TASK INSTRUCTIONS – The answer should be every line below, retyped exactly.

AVAILABLE DATA –
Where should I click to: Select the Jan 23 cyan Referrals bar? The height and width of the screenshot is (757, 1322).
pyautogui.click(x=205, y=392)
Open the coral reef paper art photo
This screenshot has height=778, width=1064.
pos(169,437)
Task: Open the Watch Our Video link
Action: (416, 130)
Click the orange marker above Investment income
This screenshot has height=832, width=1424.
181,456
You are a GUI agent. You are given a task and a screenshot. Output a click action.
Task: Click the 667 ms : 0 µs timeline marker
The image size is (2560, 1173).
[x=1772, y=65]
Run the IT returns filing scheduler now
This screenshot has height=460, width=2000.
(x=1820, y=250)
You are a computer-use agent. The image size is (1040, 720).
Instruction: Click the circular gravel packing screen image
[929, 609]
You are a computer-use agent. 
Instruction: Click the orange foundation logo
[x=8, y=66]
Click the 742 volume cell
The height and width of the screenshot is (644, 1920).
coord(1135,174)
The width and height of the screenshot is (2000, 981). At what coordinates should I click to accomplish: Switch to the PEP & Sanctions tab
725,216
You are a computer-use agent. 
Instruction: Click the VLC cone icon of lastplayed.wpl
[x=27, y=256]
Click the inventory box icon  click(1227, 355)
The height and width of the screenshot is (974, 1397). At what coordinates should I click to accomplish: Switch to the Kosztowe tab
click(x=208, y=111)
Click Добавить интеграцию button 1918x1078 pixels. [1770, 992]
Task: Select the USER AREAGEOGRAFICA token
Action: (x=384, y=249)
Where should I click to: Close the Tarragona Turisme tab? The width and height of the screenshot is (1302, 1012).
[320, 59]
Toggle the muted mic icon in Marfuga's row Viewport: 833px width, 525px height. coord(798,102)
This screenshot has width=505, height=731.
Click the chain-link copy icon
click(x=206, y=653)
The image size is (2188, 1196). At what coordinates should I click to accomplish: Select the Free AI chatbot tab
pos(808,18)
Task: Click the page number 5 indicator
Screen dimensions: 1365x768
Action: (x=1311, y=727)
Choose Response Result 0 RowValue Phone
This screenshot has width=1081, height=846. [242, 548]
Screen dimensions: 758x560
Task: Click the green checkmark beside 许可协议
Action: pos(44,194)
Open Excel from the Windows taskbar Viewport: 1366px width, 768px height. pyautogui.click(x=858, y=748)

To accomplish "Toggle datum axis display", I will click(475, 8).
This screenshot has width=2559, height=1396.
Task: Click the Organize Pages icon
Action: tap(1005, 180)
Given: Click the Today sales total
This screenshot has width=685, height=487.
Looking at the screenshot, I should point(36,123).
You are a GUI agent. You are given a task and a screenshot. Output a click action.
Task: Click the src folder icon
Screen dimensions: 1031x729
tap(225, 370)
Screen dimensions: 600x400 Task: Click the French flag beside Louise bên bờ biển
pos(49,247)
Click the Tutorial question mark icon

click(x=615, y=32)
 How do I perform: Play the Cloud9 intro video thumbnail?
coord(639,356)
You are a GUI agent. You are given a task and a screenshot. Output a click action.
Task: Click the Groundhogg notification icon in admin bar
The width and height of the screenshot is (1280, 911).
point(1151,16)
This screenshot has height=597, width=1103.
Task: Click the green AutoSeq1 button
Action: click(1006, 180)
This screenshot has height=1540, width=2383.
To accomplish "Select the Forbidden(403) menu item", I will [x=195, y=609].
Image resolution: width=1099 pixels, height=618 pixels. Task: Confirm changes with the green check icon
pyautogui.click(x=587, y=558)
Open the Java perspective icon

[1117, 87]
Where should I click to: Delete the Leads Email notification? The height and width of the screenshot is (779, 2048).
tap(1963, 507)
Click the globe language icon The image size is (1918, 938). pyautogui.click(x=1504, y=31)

EXPECTED OUTPUT –
Where should I click to: Select the Jan 23 cyan Referrals bar? The height and width of the screenshot is (757, 1322).
pyautogui.click(x=205, y=392)
Open the coral reef paper art photo
This screenshot has height=778, width=1064.
pos(169,437)
Task: Open the Watch Our Video link
Action: (416, 130)
Click the orange marker above Investment income
This screenshot has height=832, width=1424.
181,456
You are a GUI agent. You are given a task and a screenshot. Output a click action.
Task: Click the 667 ms : 0 µs timeline marker
The image size is (2560, 1173).
[x=1772, y=65]
Run the IT returns filing scheduler now
This screenshot has height=460, width=2000.
(x=1820, y=250)
You are a computer-use agent. The image size is (1040, 720).
Instruction: Click the circular gravel packing screen image
[929, 609]
You are a computer-use agent. 
Instruction: Click the orange foundation logo
[x=8, y=66]
Click the 742 volume cell
The height and width of the screenshot is (644, 1920).
coord(1135,174)
The width and height of the screenshot is (2000, 981). At what coordinates should I click to accomplish: Switch to the PEP & Sanctions tab
725,216
You are a computer-use agent. 
Instruction: Click the VLC cone icon of lastplayed.wpl
[x=27, y=256]
Click the inventory box icon  click(1227, 355)
The height and width of the screenshot is (974, 1397). At what coordinates should I click to accomplish: Switch to the Kosztowe tab
click(x=208, y=111)
Click Добавить интеграцию button 1918x1078 pixels. [1770, 992]
Task: Select the USER AREAGEOGRAFICA token
Action: (x=384, y=249)
Where should I click to: Close the Tarragona Turisme tab? The width and height of the screenshot is (1302, 1012).
[320, 59]
Toggle the muted mic icon in Marfuga's row Viewport: 833px width, 525px height. coord(798,102)
This screenshot has width=505, height=731.
Click the chain-link copy icon
click(x=206, y=653)
The image size is (2188, 1196). At what coordinates should I click to accomplish: Select the Free AI chatbot tab
pos(808,18)
Task: Click the page number 5 indicator
Screen dimensions: 1365x768
Action: (x=1311, y=727)
Choose Response Result 0 RowValue Phone
This screenshot has width=1081, height=846. [242, 548]
Screen dimensions: 758x560
Task: Click the green checkmark beside 许可协议
Action: pos(44,194)
Open Excel from the Windows taskbar Viewport: 1366px width, 768px height. pyautogui.click(x=858, y=748)

To accomplish "Toggle datum axis display", I will click(475, 8).
This screenshot has width=2559, height=1396.
Task: Click the Organize Pages icon
Action: tap(1005, 180)
Given: Click the Today sales total
This screenshot has width=685, height=487.
Looking at the screenshot, I should point(36,123).
You are a GUI agent. You are given a task and a screenshot. Output a click action.
Task: Click the src folder icon
Screen dimensions: 1031x729
tap(225, 370)
Screen dimensions: 600x400 Task: Click the French flag beside Louise bên bờ biển
pos(49,247)
Click the Tutorial question mark icon

click(x=615, y=32)
 How do I perform: Play the Cloud9 intro video thumbnail?
coord(639,356)
You are a GUI agent. You are given a task and a screenshot. Output a click action.
Task: Click the Groundhogg notification icon in admin bar
The width and height of the screenshot is (1280, 911).
point(1151,16)
This screenshot has height=597, width=1103.
Task: Click the green AutoSeq1 button
Action: click(1006, 180)
This screenshot has height=1540, width=2383.
To accomplish "Select the Forbidden(403) menu item", I will [x=195, y=609].
Image resolution: width=1099 pixels, height=618 pixels. Task: Confirm changes with the green check icon
pyautogui.click(x=587, y=558)
Open the Java perspective icon

[1117, 87]
Where should I click to: Delete the Leads Email notification? The height and width of the screenshot is (779, 2048).
tap(1963, 507)
Click the globe language icon The image size is (1918, 938). pyautogui.click(x=1504, y=31)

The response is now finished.